As soon as we launched the first component of the automation, we saw an increase in our top-line compliance figure.
Uber Freight empowers shippers with a comprehensive suite of logistics solutions, combining advanced technology with an extensive carrier network to optimize every step of the freight lifecycle.
Their offerings include managed transportation services, tailored capacity planning, and tech-enabled shipper tools that leverage AI and machine learning for streamlined freight planning, procurement, and execution — and when their managed transportation arm needed a solution for managing their track and trace processes, they looked to Parabola.
The challenge
Use case 1
Uber Freight works with hundreds of customers, many of which have unique processes for how to manage updates and tracking throughout the shipping process. It’s important that Uber Freight can let their customers know where loads are at any given time.
To accomplish this, the team was working in pods. Each pod was responsible for tracking their customers’ shipments, reaching out to carriers when they were missing information in the transportation management system (TMS), and inputting it into systems so they could send out updates according to each customer’s standard operating procedure (or SOP). It was an extremely manual process, and there wasn’t a streamlined way to handle it.
Alastair Streitz, Senior Manager at Uber Freight, was in search of a fix for the two big challenges he was facing in this model: 1) a lack of information from carriers and 2) juggling dozens of unique processes.
“How do we, in a more centralized and programmatic way, pull the data out of the TMS, and instead of having 30 people all with their own slightly different excel macros and their different SOPs sending out check call requests, push those out through one system that’s configured to make sure we’re still taking a customer-centric approach to getting shipping updates?” Streitz wondered.
This is where Parabola came in.
The solution
Use case 2
Streitz set up Parabola to run the same process that Uber Freight was doing manually: At its simplest form, it’s asking the carrier to either push check call updates through the TMS or send over the information so the team can input it manually.
But getting that tedious, manual job off of the pods’ plates took building a really thoughtful Parabola Flow.
Here’s how it works: Parabola scrapes a purpose-built Uber Freight database that houses tracking-related load data, and ingests it into a Parabola table to see where there are SLA breaches.
From there:
Parabola dedupes the information to ensure that there are no duplicate requests to carriers. Since carriers receive a huge number of emails, making sure that they’re as focused and streamlined as possible can improve carrier response rates.

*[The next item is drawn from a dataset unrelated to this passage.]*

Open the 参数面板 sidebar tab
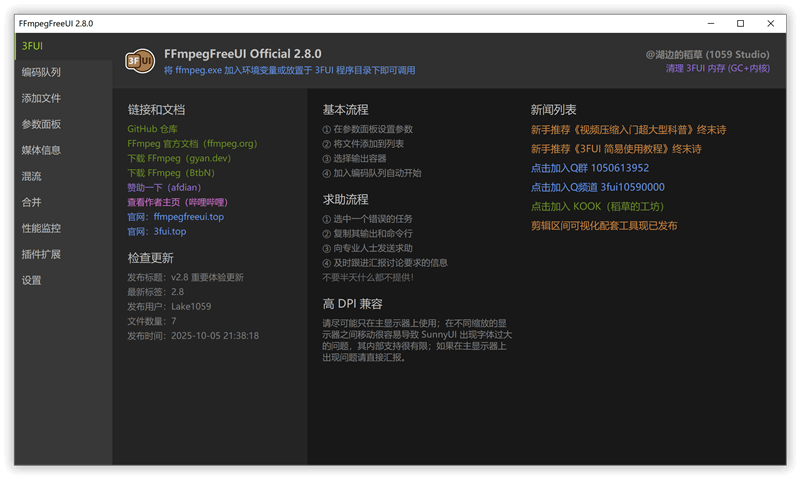Image resolution: width=800 pixels, height=479 pixels. click(42, 124)
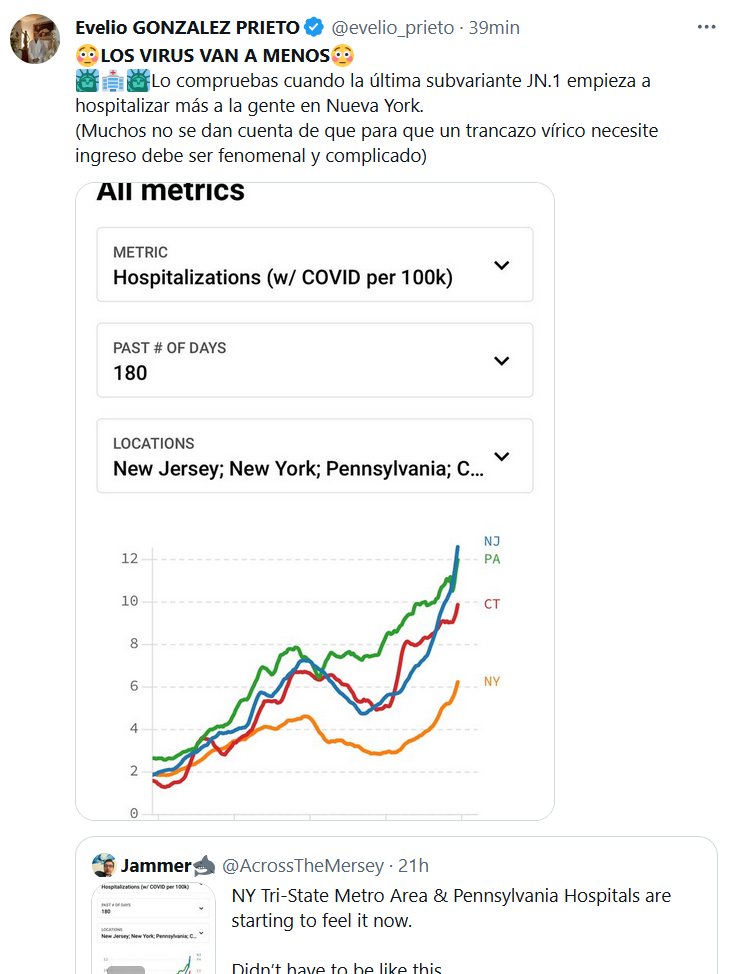The height and width of the screenshot is (974, 738).
Task: Click the orange NY legend label
Action: pyautogui.click(x=491, y=681)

From there, a series of Parabola steps would compare that data against a Google Sheet with carrier contact information to determine who check call requests needed to be sent to.

Up next, the data is broken up by load into the pods that are responsible for updating the shipment information, and Parabola formats emails that will automatically be sent on their behalf detailing delinquent shipments to the responsible carriers.
Parabola calls the Front API, where those emails are then sent from.

That whole process, from figuring out which shipments are missing updates, to cleaning the data and formatting it into digestible tables, and even sending the emails from the pods in charge of the shipments, happens without any human intervention.
This has been a game changer for Uber Freight.
The results
Use case 3
The results of implementing this automated track and trace process were both quick and impactful. The Uber Freight team realized:
- An up-and-to-the-right improvement in check call compliance — the key unit of success for the team running track and trace
- Cost savings as a result of operational streamlining
- A central SOP with built-in configurability to meet customer expectations
- Ability to scale the operation seamlessly as business grows
“As soon as we launched the first component of the Parabola automation,” Streitz began, “we saw an increase in our top-line compliance figure, even in just a week.”
As a reminder: That’s that check call metric, or the number that indicates how consistently Uber Freight is getting updates from their carriers on time.
“We’ve seen sustained levels of high check call compliance, it’s almost like every week we hit a new all time best,” Streitz said.
In terms of overall operational improvements, the bandwidth the Uber Freight team was using to cater to numerous SOPs (and all of their unique data) for hundreds of customers has been freed up due to implementing a tried-and-tested process that works for serving most of their customers.
The freed-up bandwidth previously spent on routine, administratively heavy, and transactional tasks is now refocused to the most critical, service-intensive tracking exceptions to deliver a better experience to their customers.
Uber Freight is passionate about providing a white glove experience — and this allows their customers to get better, faster insights into their shipments and leads to the kind of experience they’re known for providing.
Working with Parabola
I could beat around the bush and summarize what Streitz said when I asked him about his experience implementing this Flow and onboarding Parabola in general, but I’ll just let him speak for himself here: “It was extremely smooth, especially considering we were working through a very complex, arduous use case. I was incredibly impressed with just how quickly the team would pick up exactly what we were trying to accomplish and build out either a sample of how we might accomplish it or just build it themselves.”
“I felt very, very confident that the Parabola team was building to my use case and that whenever we found something that needed to be tweaked, we could take it to them and they would answer any questions. 10/10 onboarding experience.”